The hysterical structure involves a refusal to embody the position available to them in their present context, as well as an inability to move beyond it. In this position there is a “solidarity with master signifiers” which “manifests itself in the quest of desire for an object that will satisfy it, the wish of anxiety for security and stability, the search of meaninglessness for a meaning or identity, and the urge of shame to coincide with the ideal” (pg 67). The other is expected to provide a master signifier which could underwrite an enjoyment that makes life worth living. If this other can’t or won’t give us access to this enjoyment then perhaps we can find another other who will.
The therapeutic trajectory for Lacan involves the production of one’s own master signifier from the position of the analyst (which I increasingly think is an overly elaborate way of expressing the truism that successful therapy means internalising the figure of the therapist) to secure the needed existential horizon of meaning but doing so in a way that avoids what Craib calls the myth of the perfectly analysed person. It’s an open-ended process informed by the recognition that, as Bracher puts it, “there is no transcendent meaning to be found for one’s existence, no ultimate object that will satisfy one’s desire, and no single, fundamental jouissance that will of itself make life worth living.” (pg 72)

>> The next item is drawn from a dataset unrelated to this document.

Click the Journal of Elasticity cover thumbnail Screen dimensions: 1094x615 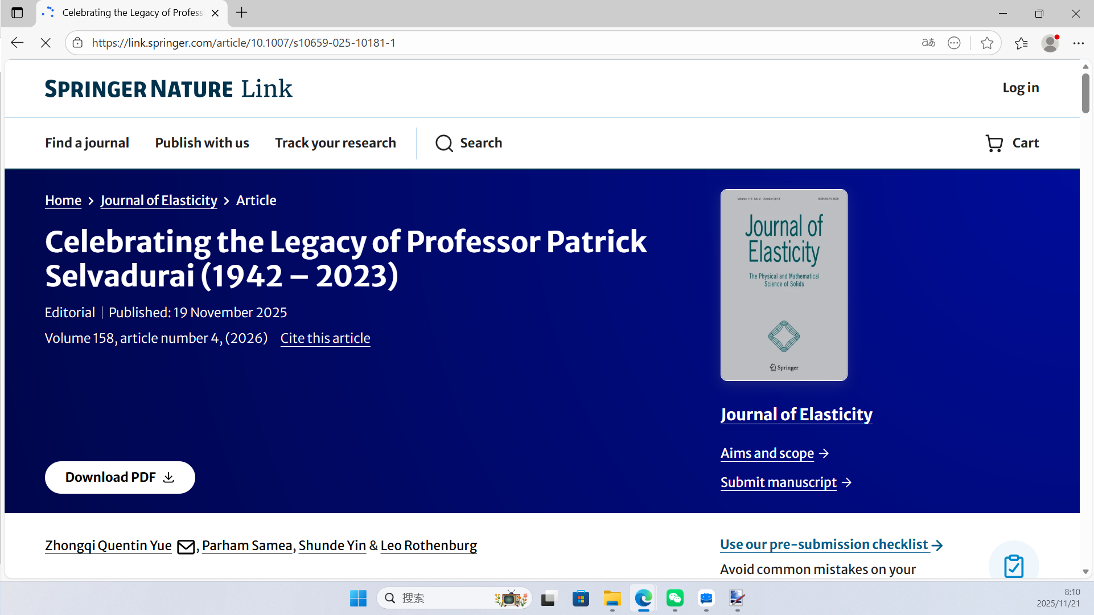pyautogui.click(x=784, y=285)
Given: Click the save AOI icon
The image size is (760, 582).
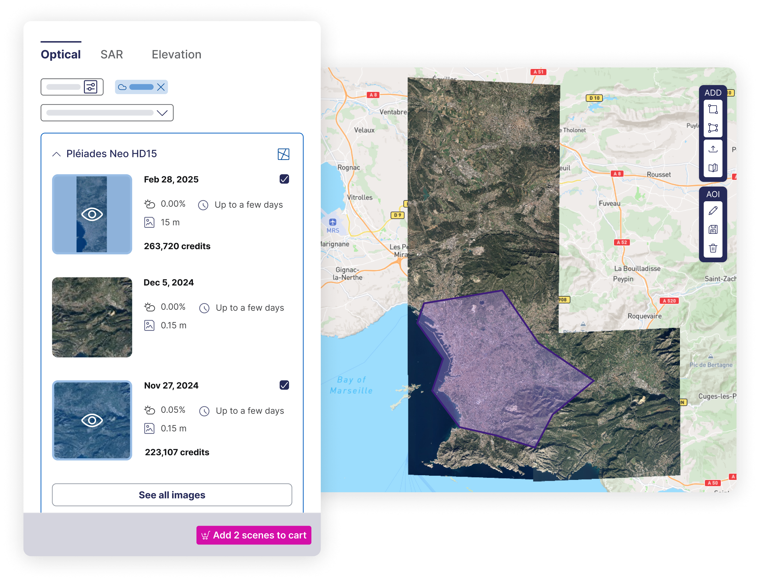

I suggest this process overlaps with Archer’s account of how a subject comes to meta-reflexive and then shapes a life in a way dominated by this modality. The clinical skew of Lacan’s account means it refers to a subset of those who undergo this process in a particularly nuanced way, but the mechanism here in both cases is coping with contextual incongruity and then finding a mode of being which doesn’t reproduce that incongruity elsewhere. Archer’s concepts are sometimes read as objective circumstances but this framing highlights the relationality of them e.g. contextual incongruity is a relation between the subject and their context over time, rather than being an objective description of the context.
Contextual incongruity is not a new experience. Baer’s introduction to Rilke’s letters captures the experience beautifully, as well as the creative response it gave rise to:
Like all major writers, he creates from an inchoate awareness of the inadequacy of all available explanations of the world but does not allow this frustration to become the focus of his inquiry and thus drown out the world a second time. Nothing that Rilke read made sufficient sense of his life for him. As a consequence, he wrote a guide to life himself. So much has been written (both well and poorly) about things that the things themselves no longer hold an opinion but appear only to mark the imaginary point of intersection for certain clever theories. Whoever wants to say anything about them speaks in reality only about the views of his predecessors and lapses into a semipolemical spirit that stands in exact opposition to the naïve productive spirit with which each object wants to be grasped and understood.
The point Archer is making concerns the generalisation of this experience, its implication for the formation of agency and the second-order consequences as these agents act in ways shaped by that formation. It’s interesting that Bourdieu talked about ‘hysterersis’ as a mismatch between habitus and field, but my understanding is here that it was an analogy from natural science rather than being of psychoanalytical origin.